Assigned task: Pictures must be dropped from the copy of the entries below; all else is returned exactly.
###
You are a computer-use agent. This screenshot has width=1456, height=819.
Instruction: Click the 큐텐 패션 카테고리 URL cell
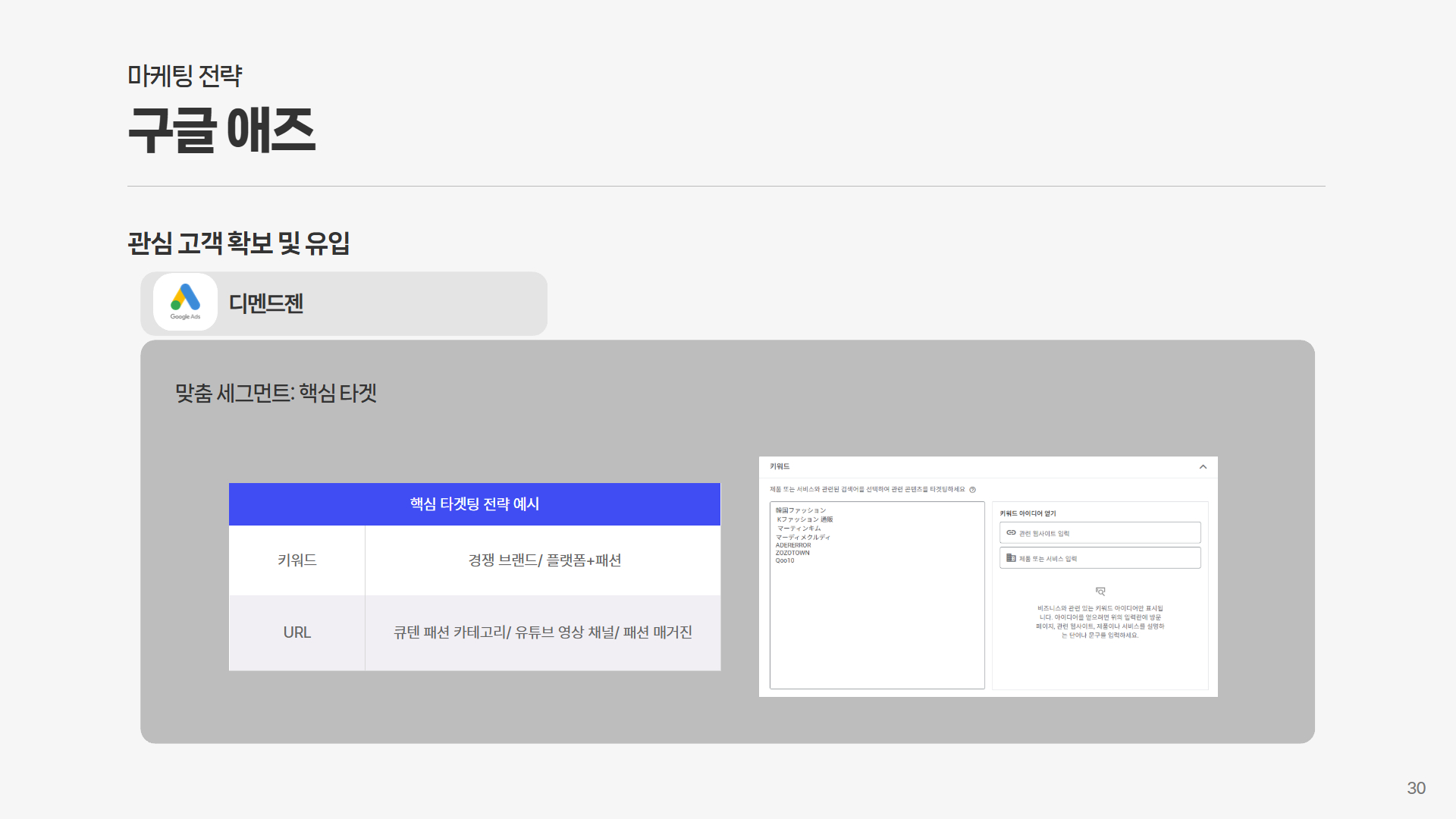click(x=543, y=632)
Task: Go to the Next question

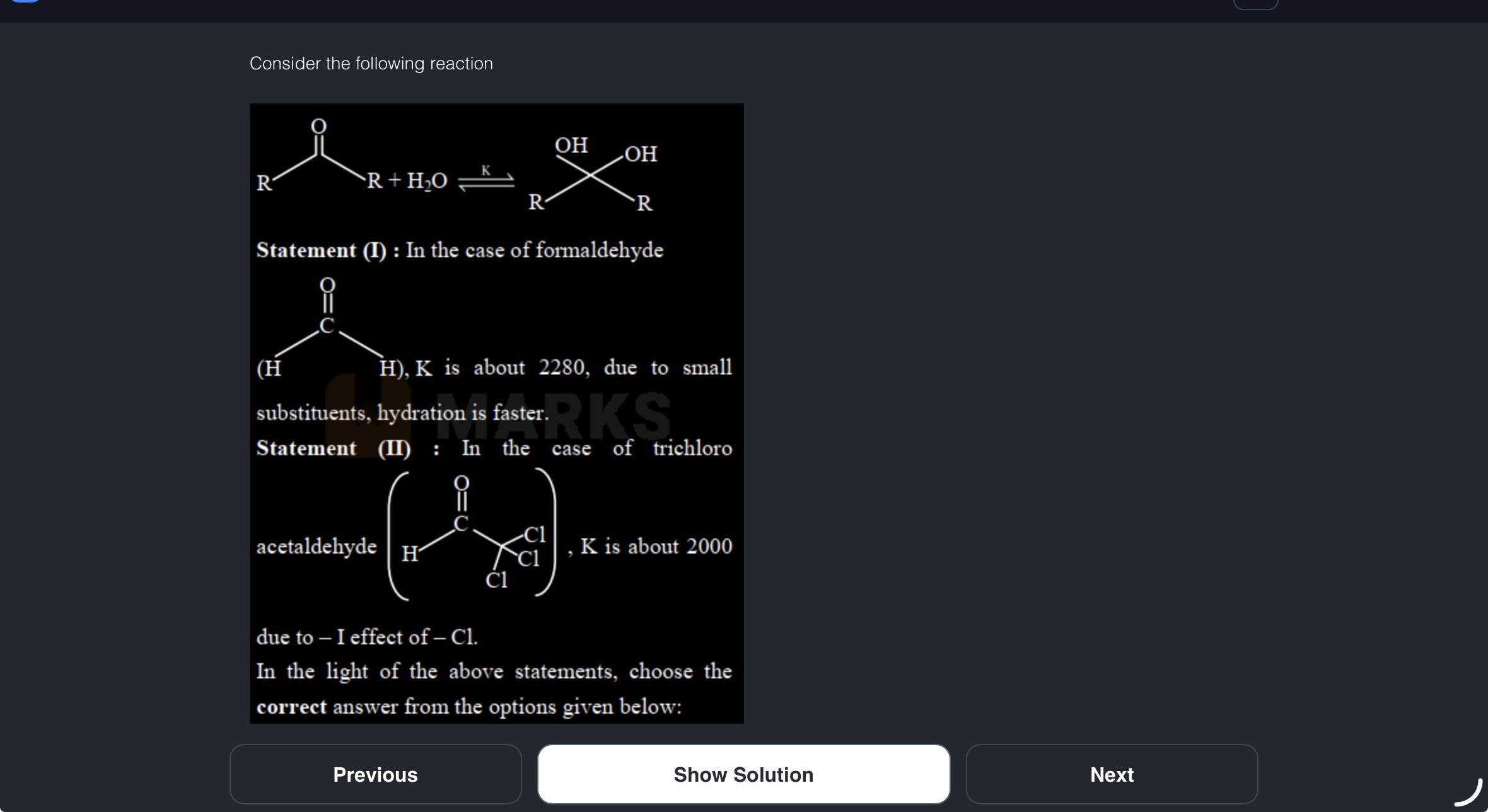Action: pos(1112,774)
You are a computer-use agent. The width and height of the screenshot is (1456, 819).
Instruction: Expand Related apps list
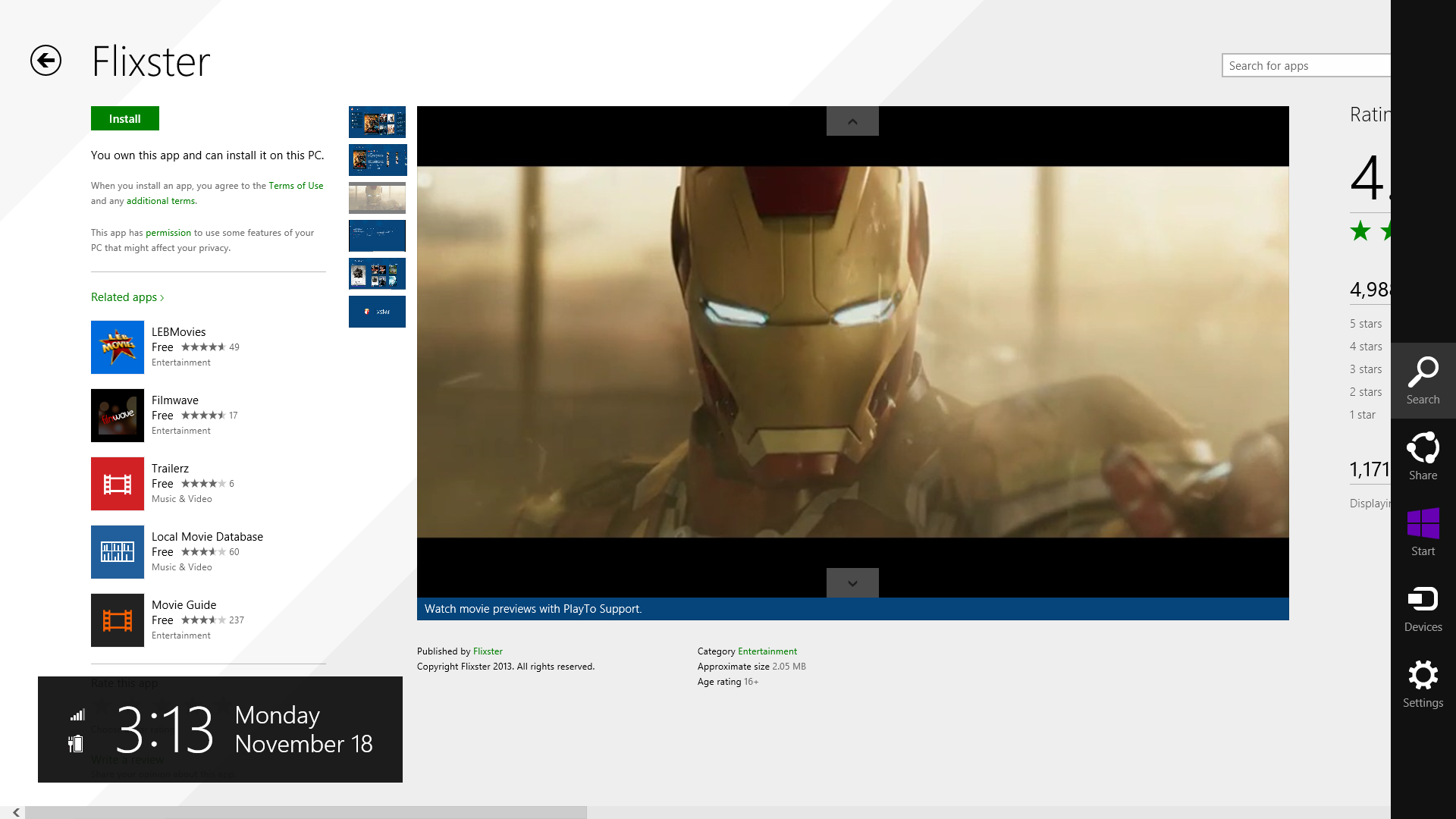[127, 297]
###
Task answer:
You are a computer-use agent. This screenshot has width=1456, height=819.
Instruction: Click the 큐텐 패션 카테고리 URL cell
click(x=543, y=632)
Task: Go to the Next question

Action: pos(1112,774)
You are a computer-use agent. The width and height of the screenshot is (1456, 819).
Instruction: Expand Related apps list
[127, 297]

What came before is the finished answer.